## Problem to solve
In the records below, find each line holding the word "computer" and copy it.

## Available records
>>>

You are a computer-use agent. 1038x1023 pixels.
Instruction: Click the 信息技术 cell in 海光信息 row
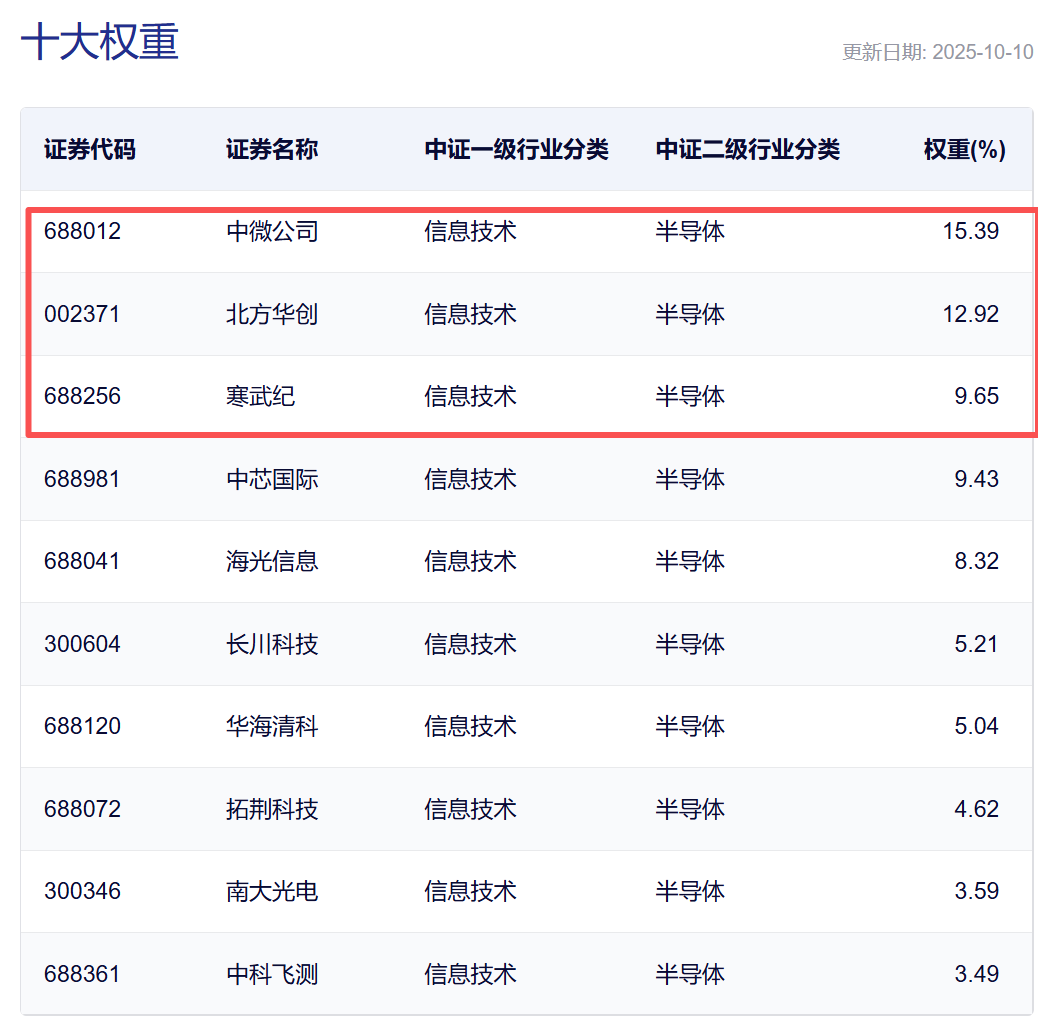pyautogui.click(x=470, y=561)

<<<
>>>

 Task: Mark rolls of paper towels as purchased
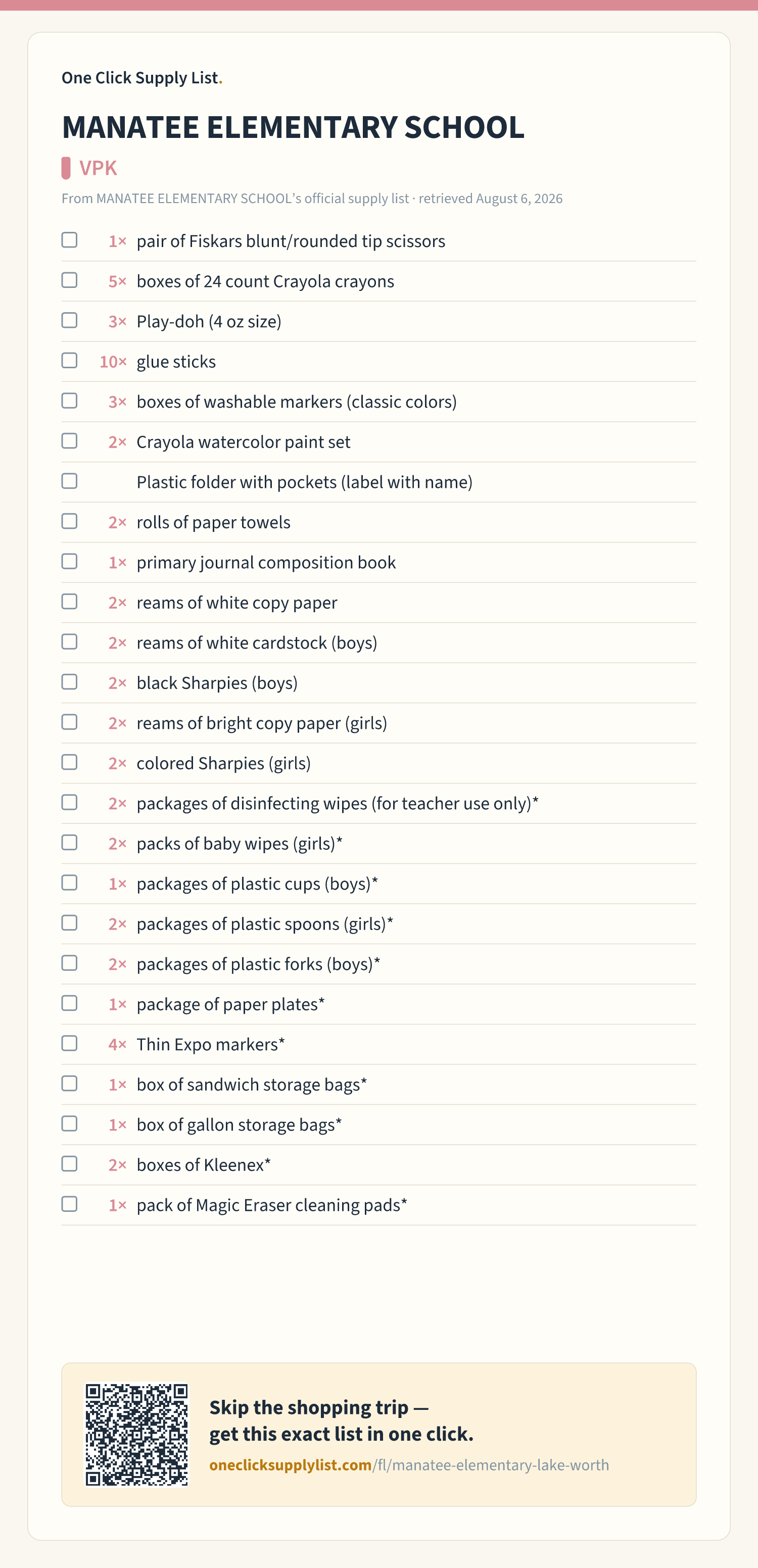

<<<
>>>

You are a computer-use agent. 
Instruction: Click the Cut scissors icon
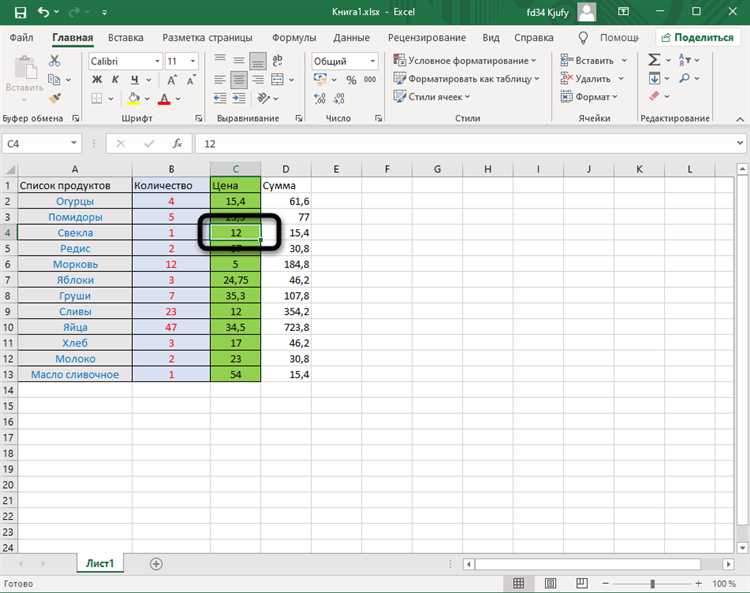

<<<

## Answer space
You are a computer-use agent. 1038x1023 pixels.
You are a computer-use agent. 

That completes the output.